Return only the line containing "Image resolution: width=1400" and each line after it, exactly as written, through the end of the records.

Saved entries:
- - - -

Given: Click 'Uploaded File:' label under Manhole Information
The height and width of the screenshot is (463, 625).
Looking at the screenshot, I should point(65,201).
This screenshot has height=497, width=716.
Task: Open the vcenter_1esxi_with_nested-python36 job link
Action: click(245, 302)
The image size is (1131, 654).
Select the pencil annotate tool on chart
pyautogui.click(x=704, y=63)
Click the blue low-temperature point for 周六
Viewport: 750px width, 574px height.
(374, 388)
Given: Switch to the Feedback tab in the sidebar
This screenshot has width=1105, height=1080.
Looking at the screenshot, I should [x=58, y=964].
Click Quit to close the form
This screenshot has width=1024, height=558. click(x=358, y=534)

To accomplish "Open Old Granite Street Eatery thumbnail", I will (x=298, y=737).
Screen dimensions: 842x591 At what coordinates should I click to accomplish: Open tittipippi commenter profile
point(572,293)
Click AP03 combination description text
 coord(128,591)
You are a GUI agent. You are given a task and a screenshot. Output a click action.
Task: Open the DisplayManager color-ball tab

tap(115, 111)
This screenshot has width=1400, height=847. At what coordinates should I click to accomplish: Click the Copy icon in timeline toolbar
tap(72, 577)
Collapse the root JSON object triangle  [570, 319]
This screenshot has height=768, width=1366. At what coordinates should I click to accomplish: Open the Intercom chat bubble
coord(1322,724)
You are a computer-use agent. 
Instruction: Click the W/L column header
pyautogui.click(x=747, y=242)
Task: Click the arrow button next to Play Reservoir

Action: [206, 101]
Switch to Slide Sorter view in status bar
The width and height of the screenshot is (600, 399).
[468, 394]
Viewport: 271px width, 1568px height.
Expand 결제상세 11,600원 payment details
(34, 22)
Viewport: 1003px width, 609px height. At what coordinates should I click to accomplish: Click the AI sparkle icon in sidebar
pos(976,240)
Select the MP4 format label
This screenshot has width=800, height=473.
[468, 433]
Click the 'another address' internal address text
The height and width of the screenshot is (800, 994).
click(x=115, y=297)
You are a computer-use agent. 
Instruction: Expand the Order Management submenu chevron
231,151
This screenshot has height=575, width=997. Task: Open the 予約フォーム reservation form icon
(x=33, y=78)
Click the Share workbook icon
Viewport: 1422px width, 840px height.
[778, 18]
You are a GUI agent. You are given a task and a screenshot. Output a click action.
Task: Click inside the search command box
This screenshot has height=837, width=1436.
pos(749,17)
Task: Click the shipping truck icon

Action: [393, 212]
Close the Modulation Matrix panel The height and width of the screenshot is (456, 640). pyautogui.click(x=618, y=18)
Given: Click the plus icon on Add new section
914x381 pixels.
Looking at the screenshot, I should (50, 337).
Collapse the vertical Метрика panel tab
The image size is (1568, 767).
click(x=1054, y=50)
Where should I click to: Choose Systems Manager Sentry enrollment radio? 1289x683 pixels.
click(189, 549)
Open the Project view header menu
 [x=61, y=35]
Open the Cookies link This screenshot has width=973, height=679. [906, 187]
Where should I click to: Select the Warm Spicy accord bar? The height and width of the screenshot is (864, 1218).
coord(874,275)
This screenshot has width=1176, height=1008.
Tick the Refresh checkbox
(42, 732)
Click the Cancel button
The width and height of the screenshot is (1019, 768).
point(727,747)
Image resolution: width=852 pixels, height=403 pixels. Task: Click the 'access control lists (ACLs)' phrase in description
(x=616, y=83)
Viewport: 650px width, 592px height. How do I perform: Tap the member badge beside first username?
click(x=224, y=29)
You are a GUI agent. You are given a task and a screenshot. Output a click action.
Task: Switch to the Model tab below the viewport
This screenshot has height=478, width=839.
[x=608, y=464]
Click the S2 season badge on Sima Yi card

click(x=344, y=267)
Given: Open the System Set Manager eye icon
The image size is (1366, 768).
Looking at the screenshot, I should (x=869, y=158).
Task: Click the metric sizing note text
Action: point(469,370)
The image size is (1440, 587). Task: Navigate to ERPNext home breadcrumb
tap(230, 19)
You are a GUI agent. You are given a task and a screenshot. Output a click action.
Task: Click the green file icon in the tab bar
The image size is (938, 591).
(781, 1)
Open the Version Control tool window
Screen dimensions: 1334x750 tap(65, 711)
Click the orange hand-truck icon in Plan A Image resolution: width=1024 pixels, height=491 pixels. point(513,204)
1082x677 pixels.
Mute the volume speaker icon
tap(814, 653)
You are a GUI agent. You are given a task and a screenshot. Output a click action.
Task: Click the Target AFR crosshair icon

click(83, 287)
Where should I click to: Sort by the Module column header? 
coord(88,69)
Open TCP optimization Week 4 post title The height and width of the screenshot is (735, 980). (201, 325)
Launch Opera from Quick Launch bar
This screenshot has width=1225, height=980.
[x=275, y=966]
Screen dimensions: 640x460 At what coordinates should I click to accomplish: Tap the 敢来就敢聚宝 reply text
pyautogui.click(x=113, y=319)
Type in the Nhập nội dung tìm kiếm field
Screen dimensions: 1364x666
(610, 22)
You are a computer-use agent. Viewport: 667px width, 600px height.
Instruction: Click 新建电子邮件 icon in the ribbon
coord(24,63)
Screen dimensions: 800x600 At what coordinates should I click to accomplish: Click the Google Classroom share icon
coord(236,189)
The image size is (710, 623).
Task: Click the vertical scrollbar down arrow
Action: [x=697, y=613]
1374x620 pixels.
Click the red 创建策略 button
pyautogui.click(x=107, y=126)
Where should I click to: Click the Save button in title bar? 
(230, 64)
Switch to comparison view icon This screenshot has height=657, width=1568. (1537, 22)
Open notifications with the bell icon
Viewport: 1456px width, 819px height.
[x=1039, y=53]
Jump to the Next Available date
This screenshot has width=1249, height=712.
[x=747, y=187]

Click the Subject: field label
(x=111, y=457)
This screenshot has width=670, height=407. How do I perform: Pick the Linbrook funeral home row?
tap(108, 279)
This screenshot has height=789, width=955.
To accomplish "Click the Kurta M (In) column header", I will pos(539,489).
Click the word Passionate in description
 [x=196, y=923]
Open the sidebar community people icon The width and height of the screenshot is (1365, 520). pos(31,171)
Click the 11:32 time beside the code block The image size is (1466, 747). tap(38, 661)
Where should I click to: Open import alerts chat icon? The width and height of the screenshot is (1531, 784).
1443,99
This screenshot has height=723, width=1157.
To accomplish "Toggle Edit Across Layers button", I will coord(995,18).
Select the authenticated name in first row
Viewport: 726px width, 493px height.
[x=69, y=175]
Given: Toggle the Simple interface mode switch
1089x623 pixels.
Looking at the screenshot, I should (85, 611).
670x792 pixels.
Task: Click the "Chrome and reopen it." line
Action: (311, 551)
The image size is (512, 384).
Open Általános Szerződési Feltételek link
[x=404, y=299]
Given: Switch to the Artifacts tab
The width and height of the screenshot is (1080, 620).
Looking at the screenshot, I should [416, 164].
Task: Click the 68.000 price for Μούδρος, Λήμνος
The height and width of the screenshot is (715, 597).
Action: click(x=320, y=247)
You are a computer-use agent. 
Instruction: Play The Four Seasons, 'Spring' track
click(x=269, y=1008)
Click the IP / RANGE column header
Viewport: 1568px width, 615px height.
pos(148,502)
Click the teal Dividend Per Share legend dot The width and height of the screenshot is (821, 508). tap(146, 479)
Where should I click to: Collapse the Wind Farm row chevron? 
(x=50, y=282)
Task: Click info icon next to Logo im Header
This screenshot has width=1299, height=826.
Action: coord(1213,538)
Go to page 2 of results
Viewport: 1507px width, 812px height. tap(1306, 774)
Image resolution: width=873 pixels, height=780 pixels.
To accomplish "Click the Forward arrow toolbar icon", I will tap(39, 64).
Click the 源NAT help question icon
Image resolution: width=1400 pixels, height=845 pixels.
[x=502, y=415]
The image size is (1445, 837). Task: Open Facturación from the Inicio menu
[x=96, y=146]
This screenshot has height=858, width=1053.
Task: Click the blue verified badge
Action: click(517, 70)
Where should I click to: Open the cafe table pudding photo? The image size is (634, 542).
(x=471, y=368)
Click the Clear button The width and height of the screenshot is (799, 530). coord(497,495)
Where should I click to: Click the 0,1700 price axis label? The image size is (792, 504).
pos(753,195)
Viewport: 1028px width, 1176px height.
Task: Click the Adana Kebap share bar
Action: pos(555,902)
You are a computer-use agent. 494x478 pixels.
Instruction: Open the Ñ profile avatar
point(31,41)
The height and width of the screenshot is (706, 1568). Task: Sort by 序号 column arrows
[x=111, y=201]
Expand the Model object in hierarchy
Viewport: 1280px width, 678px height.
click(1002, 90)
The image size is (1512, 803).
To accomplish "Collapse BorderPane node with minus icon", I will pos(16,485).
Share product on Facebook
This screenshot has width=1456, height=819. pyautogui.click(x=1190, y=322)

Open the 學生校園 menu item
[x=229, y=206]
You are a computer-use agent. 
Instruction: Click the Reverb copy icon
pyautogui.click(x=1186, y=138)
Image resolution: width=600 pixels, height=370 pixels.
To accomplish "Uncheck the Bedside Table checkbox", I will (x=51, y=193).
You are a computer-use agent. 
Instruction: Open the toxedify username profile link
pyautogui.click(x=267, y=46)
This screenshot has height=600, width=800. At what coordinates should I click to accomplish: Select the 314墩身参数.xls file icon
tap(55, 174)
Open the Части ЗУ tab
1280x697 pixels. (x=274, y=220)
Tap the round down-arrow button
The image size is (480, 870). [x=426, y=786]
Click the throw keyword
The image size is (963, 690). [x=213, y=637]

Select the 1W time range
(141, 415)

- - - -

## Answer to the problem
Image resolution: width=1400 pixels, height=845 pixels.
[x=502, y=415]
The image size is (1445, 837). Task: Open Facturación from the Inicio menu
[x=96, y=146]
This screenshot has height=858, width=1053.
Task: Click the blue verified badge
Action: click(517, 70)
Where should I click to: Open the cafe table pudding photo? The image size is (634, 542).
(x=471, y=368)
Click the Clear button The width and height of the screenshot is (799, 530). coord(497,495)
Where should I click to: Click the 0,1700 price axis label? The image size is (792, 504).
pos(753,195)
Viewport: 1028px width, 1176px height.
Task: Click the Adana Kebap share bar
Action: pos(555,902)
You are a computer-use agent. 494x478 pixels.
Instruction: Open the Ñ profile avatar
point(31,41)
The height and width of the screenshot is (706, 1568). Task: Sort by 序号 column arrows
[x=111, y=201]
Expand the Model object in hierarchy
Viewport: 1280px width, 678px height.
click(1002, 90)
The image size is (1512, 803).
To accomplish "Collapse BorderPane node with minus icon", I will pos(16,485).
Share product on Facebook
This screenshot has width=1456, height=819. pyautogui.click(x=1190, y=322)

Open the 學生校園 menu item
[x=229, y=206]
You are a computer-use agent. 
Instruction: Click the Reverb copy icon
pyautogui.click(x=1186, y=138)
Image resolution: width=600 pixels, height=370 pixels.
To accomplish "Uncheck the Bedside Table checkbox", I will (x=51, y=193).
You are a computer-use agent. 
Instruction: Open the toxedify username profile link
pyautogui.click(x=267, y=46)
This screenshot has height=600, width=800. At what coordinates should I click to accomplish: Select the 314墩身参数.xls file icon
tap(55, 174)
Open the Части ЗУ tab
1280x697 pixels. (x=274, y=220)
Tap the round down-arrow button
The image size is (480, 870). [x=426, y=786]
Click the throw keyword
The image size is (963, 690). [x=213, y=637]

Select the 1W time range
(141, 415)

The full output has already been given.